• Stated goal: Give the stretch of material from the line containing "Go to Custom" through the line containing "Select the Organization" as a two-column CSV with the headers instruction and coordinates. Use one row per instruction, and put each field in quotes with any line breaks turned into spaces.

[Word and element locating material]
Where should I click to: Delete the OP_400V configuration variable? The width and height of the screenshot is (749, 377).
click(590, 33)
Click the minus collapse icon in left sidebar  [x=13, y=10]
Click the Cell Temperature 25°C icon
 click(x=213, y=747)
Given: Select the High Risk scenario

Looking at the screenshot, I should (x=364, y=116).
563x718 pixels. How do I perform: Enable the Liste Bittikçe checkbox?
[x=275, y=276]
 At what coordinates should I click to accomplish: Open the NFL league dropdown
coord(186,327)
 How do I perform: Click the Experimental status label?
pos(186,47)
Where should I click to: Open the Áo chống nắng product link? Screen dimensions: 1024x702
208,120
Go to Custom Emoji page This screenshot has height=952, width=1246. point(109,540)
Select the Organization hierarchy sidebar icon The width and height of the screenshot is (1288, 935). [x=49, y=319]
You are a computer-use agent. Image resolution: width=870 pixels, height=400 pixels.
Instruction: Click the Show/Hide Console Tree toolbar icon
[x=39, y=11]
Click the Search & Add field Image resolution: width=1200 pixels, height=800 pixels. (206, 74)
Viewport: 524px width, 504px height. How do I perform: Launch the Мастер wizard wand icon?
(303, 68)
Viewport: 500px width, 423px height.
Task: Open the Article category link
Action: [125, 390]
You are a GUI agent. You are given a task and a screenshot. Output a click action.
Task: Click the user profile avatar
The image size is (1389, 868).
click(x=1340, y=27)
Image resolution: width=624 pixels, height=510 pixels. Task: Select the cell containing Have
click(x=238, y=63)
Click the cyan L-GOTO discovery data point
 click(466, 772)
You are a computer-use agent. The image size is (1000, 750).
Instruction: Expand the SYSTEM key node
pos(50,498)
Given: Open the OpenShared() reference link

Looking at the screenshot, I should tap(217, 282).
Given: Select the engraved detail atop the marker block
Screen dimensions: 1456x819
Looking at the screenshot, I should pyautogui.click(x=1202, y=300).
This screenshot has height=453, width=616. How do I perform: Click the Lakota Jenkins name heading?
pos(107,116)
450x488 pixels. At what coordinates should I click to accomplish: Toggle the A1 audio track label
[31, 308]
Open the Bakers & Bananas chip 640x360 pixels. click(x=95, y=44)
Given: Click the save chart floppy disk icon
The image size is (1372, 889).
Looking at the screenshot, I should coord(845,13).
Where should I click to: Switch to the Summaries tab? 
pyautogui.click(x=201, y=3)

• Full output:
instruction,coordinates
"Go to Custom Emoji page This screenshot has height=952, width=1246.","point(109,540)"
"Select the Organization hierarchy sidebar icon The width and height of the screenshot is (1288, 935).","[x=49, y=319]"